Now, three previously unpublished letters written by Turing in the 1950s are shedding some light on his struggle with his sexuality and his desire for a permanent relationship.
In one letter to a friend, in which he discussed the effects of the treatment given to him to suppress his homosexual urges, Turing wrote, “I have had a dream indicating rather clearly that I am on the way to being hetero, though I don’t accept it with much enthusiasm either awake or in the dreams.”
One letter finds him discussing his relationship with his mother:
“Mother has been staying here, and we seem to be getting on a good deal better. I have been subjecting her to a good deal of sexual enlightenment and she seems to have stood up to it very well.

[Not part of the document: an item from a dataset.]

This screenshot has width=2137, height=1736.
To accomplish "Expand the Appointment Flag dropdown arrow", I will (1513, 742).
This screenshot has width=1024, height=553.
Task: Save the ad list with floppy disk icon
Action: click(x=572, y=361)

There was a rather absurd dream I had the other night in which I asked mother’s opinion about going to bed with some men and she said: ‘Oh very well, but don’t go walking about the place naked like you did before.’”
He also wrote about plans to vacation in a French-run camp with the option of finding a lover:
“I expect to lie in the sun, talk French and modern Greek, and make love, though the sex and nationality… has yet to be decided: in fact it is quite possible that this item will be altogether omitted. I want a permanent relationship and I might feel inclined to reject anything which of its nature could not be permanent.”
Turing’s nephew, Sir Dermot Turing, has included some of these new passages in his upcoming book, Prof: Alan Turing Decoded.
He says the letters confirm the sexual turmoil that most people assumed Turing was in around the time of his death.